WHAT YOU ARE ASKED TO DO
Copy every line of text in the material below word for word, and leave the pictures out of your answer.

INPUT FOR THIS TASK
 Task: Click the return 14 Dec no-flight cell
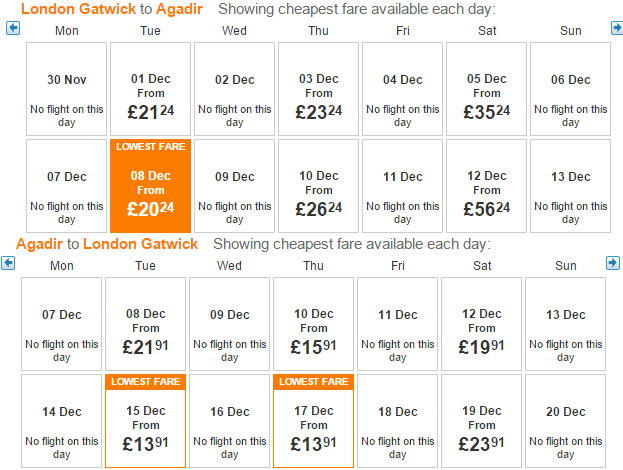62,421
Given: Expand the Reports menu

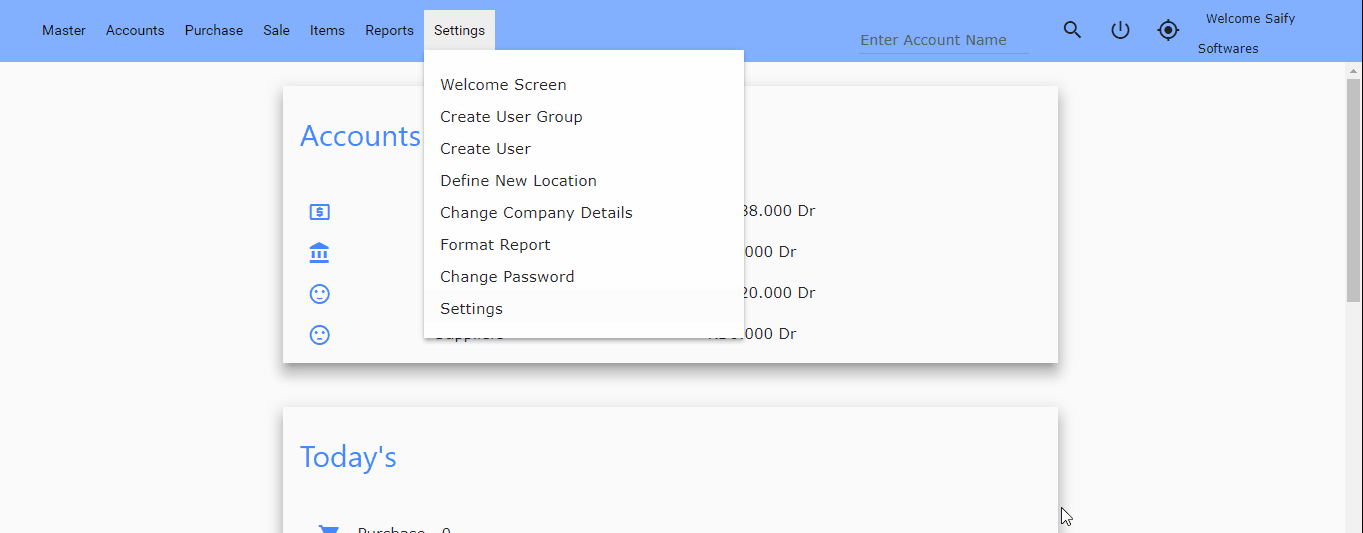Looking at the screenshot, I should (x=389, y=30).
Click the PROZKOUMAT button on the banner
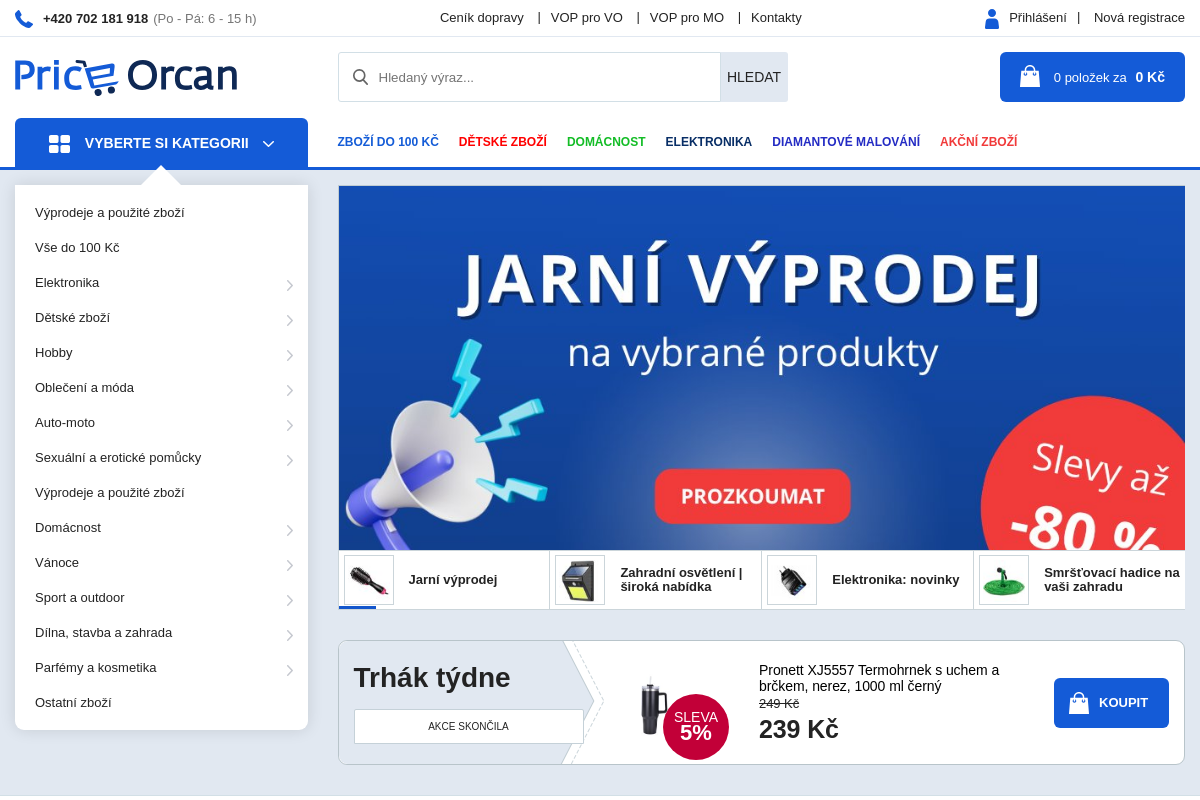The height and width of the screenshot is (800, 1200). point(752,495)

PROBLEM SOLUTION
 Task: Click the return 14 Dec no-flight cell
62,421
Given: Expand the Reports menu

Looking at the screenshot, I should (x=389, y=30).
Click the PROZKOUMAT button on the banner
The height and width of the screenshot is (800, 1200). point(752,495)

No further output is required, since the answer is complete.